▸ **Work required**
Starting at the first entry, print everything through the last exactly.

▸ **Available records**
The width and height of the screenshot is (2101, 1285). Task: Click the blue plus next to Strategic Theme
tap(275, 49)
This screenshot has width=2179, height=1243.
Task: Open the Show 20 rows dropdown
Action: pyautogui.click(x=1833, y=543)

▸ **Task output**
The width and height of the screenshot is (2101, 1285). Task: Click the blue plus next to Strategic Theme
tap(275, 49)
This screenshot has width=2179, height=1243.
Task: Open the Show 20 rows dropdown
Action: pyautogui.click(x=1833, y=543)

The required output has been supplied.